Copy all lines in the material holding the string "Einstellungen".

■ ■ ■

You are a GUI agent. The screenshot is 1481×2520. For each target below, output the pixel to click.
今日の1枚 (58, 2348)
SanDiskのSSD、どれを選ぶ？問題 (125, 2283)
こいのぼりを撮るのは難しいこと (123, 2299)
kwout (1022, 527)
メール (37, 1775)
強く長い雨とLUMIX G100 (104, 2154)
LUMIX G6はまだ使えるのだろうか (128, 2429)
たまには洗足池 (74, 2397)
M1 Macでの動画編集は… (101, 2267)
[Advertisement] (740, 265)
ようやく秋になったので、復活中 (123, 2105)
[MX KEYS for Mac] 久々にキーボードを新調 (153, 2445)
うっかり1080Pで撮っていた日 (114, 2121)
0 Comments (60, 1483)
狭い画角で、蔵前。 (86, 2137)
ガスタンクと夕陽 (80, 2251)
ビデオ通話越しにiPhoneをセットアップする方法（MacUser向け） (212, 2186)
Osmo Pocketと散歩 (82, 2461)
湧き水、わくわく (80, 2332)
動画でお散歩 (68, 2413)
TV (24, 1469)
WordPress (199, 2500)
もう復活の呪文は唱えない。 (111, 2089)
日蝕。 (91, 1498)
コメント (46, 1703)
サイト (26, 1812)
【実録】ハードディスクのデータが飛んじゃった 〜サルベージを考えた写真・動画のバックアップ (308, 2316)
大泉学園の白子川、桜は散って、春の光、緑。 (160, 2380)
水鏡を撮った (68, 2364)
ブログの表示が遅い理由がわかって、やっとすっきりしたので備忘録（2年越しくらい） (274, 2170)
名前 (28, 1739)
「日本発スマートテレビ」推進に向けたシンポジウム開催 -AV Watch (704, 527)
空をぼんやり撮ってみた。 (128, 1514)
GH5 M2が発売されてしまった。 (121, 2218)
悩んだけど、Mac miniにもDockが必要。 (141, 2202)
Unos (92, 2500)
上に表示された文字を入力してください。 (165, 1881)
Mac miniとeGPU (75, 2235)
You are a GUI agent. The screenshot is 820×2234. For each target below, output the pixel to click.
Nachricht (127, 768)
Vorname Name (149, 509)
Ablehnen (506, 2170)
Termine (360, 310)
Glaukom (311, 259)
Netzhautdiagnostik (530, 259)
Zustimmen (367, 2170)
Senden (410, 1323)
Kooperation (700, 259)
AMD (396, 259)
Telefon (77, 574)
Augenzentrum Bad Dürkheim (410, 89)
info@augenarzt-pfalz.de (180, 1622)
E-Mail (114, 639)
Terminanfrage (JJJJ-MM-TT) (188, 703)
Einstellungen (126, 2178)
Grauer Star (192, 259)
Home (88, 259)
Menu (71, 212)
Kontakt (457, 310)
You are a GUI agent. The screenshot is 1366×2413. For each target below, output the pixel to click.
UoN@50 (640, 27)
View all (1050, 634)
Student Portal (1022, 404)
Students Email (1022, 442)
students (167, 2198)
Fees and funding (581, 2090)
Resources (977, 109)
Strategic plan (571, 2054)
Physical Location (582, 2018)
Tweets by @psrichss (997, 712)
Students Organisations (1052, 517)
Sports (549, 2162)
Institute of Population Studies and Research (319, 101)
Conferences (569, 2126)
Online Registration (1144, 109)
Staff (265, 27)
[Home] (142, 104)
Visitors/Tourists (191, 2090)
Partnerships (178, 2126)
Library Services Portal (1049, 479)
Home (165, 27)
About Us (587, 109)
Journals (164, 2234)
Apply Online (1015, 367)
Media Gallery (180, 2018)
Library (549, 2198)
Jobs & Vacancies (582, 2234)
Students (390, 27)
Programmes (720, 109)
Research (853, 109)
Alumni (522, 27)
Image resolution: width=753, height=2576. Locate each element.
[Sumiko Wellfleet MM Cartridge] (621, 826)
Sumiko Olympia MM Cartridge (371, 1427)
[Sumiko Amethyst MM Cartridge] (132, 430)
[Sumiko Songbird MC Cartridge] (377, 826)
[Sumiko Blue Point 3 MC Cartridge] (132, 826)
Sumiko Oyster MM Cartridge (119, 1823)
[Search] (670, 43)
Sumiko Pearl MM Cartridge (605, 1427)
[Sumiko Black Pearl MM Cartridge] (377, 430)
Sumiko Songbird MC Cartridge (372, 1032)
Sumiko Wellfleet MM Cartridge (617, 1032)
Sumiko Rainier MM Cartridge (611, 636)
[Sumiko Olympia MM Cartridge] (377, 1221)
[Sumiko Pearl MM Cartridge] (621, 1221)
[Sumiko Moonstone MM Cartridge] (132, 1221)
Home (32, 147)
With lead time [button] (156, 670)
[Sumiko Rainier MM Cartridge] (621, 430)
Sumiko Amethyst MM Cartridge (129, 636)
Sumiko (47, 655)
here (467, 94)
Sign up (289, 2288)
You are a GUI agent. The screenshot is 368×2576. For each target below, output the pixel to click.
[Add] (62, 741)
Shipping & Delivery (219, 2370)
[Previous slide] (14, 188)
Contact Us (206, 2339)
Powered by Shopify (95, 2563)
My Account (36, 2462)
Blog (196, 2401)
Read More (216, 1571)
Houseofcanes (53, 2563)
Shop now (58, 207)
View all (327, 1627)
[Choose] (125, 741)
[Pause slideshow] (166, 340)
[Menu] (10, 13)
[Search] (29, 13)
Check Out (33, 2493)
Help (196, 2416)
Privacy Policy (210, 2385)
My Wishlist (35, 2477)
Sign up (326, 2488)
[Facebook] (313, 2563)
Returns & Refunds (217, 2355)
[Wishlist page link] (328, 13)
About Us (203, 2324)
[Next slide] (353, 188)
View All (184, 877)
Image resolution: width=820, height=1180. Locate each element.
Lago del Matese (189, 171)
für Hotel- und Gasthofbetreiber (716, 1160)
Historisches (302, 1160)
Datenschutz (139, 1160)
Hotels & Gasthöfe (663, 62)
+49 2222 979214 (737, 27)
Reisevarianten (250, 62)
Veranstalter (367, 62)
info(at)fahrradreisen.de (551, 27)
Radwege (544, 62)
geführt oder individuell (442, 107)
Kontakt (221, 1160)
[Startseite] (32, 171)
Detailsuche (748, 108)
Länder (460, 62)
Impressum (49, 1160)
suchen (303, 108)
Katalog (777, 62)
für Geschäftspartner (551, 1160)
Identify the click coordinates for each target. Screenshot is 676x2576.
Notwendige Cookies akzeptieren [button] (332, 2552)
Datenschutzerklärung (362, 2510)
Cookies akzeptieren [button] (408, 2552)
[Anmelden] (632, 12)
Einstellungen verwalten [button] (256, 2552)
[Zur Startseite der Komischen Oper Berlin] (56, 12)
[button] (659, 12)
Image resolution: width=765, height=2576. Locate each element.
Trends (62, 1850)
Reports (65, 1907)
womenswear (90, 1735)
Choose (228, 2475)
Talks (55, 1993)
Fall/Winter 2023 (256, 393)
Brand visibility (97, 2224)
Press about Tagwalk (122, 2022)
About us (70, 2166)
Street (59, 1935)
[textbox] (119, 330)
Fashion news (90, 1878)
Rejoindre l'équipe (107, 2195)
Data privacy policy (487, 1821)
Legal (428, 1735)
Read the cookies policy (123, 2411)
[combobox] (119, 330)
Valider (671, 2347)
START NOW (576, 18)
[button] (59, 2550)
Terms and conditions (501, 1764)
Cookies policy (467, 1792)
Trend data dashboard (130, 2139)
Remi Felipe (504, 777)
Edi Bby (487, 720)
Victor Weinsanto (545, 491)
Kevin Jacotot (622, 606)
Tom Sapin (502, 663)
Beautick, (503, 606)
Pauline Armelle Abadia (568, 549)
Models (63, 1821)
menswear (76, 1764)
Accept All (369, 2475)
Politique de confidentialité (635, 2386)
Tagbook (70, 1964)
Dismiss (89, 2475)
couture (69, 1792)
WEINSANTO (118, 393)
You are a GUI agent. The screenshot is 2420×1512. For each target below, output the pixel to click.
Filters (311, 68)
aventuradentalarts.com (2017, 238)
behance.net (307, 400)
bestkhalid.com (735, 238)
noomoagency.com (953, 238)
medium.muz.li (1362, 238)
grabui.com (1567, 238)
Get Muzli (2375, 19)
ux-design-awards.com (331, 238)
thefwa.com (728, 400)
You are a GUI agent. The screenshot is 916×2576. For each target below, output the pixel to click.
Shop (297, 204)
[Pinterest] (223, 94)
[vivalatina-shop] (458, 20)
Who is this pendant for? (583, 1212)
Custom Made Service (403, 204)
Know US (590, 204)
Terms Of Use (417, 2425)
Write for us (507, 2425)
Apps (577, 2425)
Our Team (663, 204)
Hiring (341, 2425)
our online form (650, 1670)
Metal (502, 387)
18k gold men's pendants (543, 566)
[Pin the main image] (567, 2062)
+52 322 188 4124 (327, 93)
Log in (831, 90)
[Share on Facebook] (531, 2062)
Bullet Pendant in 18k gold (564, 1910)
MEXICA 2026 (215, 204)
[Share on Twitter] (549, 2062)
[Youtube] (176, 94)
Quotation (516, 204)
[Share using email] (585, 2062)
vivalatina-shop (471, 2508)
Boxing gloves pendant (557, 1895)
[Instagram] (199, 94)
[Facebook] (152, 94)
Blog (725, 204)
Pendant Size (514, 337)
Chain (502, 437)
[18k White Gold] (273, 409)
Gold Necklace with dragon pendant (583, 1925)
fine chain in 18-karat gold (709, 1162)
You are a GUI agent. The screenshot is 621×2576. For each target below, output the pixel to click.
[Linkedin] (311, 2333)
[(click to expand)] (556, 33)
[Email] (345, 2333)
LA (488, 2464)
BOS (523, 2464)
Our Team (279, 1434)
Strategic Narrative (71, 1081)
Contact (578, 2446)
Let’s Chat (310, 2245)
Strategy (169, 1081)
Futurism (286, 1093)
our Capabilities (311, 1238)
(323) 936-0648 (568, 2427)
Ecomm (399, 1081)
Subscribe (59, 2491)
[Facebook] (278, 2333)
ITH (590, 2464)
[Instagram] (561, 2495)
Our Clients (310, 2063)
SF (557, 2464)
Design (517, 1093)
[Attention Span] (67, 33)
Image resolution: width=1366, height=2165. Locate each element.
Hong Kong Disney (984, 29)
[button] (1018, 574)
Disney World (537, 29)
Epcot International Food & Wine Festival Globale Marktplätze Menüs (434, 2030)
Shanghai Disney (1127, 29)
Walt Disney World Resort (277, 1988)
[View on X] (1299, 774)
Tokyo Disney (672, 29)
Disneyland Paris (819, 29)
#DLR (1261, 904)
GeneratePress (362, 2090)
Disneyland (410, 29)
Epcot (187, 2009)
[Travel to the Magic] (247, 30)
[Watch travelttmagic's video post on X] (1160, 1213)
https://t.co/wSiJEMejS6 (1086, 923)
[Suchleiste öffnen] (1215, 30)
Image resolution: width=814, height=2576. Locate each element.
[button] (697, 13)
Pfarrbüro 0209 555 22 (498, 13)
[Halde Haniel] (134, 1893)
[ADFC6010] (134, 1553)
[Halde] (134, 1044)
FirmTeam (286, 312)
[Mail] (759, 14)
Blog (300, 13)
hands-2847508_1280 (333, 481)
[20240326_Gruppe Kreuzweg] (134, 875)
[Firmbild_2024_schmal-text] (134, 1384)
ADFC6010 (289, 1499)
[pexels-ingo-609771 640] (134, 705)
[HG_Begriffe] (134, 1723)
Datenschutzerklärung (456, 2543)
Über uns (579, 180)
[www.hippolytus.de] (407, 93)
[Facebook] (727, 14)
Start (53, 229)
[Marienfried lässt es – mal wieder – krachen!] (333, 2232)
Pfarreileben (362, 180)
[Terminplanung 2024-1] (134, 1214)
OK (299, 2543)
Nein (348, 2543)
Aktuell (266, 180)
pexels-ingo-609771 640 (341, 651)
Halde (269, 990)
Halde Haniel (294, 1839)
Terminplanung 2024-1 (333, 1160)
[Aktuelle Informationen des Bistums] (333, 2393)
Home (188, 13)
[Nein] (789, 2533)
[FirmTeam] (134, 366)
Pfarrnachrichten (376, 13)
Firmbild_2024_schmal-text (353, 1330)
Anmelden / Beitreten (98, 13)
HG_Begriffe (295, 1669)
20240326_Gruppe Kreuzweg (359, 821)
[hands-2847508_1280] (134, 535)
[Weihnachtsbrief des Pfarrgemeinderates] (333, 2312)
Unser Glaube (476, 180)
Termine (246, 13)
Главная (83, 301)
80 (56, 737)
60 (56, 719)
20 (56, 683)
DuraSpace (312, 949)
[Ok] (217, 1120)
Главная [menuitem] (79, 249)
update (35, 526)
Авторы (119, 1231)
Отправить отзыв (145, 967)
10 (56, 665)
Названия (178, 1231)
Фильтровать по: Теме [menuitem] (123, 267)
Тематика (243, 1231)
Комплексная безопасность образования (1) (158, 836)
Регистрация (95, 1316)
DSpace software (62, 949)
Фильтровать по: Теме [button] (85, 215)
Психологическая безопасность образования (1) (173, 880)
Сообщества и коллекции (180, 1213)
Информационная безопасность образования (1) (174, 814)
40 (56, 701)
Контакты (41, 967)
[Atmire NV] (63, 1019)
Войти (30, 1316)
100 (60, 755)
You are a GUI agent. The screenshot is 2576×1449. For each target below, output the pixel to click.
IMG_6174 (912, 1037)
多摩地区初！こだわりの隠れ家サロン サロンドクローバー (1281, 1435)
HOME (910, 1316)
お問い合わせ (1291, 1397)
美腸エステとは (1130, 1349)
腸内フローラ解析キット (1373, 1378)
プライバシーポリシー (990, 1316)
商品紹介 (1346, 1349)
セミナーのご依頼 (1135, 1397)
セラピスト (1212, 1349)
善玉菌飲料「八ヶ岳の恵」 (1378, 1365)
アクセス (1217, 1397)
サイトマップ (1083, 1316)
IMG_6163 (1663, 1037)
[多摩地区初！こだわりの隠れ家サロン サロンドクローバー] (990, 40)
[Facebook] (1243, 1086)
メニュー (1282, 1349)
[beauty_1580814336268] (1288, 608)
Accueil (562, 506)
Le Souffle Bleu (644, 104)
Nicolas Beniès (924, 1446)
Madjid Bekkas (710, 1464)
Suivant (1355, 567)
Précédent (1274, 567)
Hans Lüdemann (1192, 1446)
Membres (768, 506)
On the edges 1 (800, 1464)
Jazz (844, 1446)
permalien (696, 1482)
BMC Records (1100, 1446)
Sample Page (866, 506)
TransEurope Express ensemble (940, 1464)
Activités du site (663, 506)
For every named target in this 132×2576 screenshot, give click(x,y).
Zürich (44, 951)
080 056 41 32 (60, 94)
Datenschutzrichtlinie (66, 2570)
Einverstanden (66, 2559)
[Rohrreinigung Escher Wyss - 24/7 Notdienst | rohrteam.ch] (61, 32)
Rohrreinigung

■ ■ ■

• **EXERCISE SOLUTION**
Einstellungen (126, 2178)
Einstellungen verwalten [button] (256, 2552)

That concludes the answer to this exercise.